An Odyssey Concludes
The next morning I enjoyed a rosy-fingered dawn over the Diablos (I was reading Emily Wilson’s terrific translation of The Odyssey), and then picked my way through a low saddle in the range and down to my car. I felt gratified but unsettled. The hike was all that a lover of desert landscapes could want—stately cacti, sun-blasted peaks, secret canyons.
But those canyons were not such a secret. Although a site of recreation for me, they were the locus of suffering and struggle for others. I blithely strolled where fellow humans, unprepared or betrayed, had breathed their last. The remains of more than 20 migrants were found in the Monument in 2018.
How do I deal with that? How should I deal with it?
I resent having to ask the question.
These lands are set aside for the enjoyment of all. They are my lands. I was born and raised nearby. I have every right to walk here unhindered.
I can’t fault those seeking a better life for themselves and their families. But I resent having to worry if moving lights at night are a threat. I resent having to find campsites hidden from illicit pathways. And I really resent the skeins of trash that defile this land—my land. It feels like a palpable mark of disrespect, a big “F*** you” from uninvited guests.

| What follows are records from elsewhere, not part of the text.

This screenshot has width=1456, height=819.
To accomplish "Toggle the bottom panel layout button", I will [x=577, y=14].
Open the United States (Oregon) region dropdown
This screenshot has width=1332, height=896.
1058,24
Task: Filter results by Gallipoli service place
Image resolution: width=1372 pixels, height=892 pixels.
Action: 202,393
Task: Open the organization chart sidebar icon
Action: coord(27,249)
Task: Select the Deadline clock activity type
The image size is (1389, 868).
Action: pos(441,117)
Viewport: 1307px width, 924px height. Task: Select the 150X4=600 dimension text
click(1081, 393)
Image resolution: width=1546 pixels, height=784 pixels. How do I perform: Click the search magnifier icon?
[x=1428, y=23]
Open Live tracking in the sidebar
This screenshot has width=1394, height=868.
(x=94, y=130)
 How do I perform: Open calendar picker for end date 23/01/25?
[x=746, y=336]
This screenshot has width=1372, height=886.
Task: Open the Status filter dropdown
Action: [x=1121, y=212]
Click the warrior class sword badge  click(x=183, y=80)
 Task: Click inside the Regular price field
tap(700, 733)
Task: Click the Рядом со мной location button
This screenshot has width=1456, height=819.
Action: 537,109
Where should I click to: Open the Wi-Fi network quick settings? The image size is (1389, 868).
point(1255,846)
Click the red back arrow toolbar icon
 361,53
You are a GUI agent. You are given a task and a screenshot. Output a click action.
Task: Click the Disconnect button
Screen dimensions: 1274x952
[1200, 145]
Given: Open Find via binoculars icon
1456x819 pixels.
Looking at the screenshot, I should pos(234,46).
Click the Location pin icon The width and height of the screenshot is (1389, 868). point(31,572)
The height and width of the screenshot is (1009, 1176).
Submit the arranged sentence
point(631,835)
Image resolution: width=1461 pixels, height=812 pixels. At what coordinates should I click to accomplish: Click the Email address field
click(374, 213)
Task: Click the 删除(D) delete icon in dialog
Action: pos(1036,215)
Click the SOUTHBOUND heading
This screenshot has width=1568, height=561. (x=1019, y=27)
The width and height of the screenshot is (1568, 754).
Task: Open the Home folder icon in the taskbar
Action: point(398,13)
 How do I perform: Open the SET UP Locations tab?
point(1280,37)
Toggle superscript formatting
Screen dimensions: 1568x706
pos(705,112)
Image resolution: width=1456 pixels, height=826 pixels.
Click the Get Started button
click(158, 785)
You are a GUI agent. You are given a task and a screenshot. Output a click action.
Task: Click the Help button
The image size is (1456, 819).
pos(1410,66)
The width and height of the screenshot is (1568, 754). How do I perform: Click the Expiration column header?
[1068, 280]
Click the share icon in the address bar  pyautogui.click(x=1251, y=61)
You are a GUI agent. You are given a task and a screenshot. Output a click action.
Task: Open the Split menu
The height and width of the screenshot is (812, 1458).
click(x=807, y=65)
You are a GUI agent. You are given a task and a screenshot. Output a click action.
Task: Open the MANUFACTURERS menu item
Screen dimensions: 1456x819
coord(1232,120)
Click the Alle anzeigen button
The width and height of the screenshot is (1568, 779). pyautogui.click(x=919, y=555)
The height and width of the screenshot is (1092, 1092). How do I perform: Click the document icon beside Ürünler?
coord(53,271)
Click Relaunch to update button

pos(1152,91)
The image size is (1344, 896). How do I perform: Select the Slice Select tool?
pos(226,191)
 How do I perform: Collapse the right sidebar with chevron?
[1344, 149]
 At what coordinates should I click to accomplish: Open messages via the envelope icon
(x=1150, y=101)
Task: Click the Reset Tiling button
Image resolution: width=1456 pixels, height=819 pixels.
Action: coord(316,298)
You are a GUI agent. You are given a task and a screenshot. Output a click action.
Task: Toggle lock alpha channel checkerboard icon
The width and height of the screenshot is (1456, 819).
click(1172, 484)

I have the luxury of feeling that way because I don’t have to worry about feeding my family or fleeing from violence. I am safe, well-fed, and comfortable. None of the migrants who drop empty water bottles in the desert came here for fun. They were trying to survive, and survival is the most fundamental and undeniable right of all. We cannot lock families in cages, or persecute those who would rescue them, for exercising this right.
You might think that none of this has anything to do with backpacking, and may perhaps wish that I would just stick to telling inspiring hiking stories framed by beautiful pictures.
I would like nothing better. But abuse of people is inextricably entwined with abuse of the land. If we do not object to people being caged we can hardly object to walls that cut off wildlife corridors and separate tribes, or construction that destroys vital springs, or the incursion of motorized vehicles into the wilderness.
Humans and the natural world are not separable. We can treat both with respect, or we can objectify, exploit, and destroy both. The desert is not a cactus Disneyland, carefully walled off from the reality that surrounds it.
We can’t just walk; we have to talk.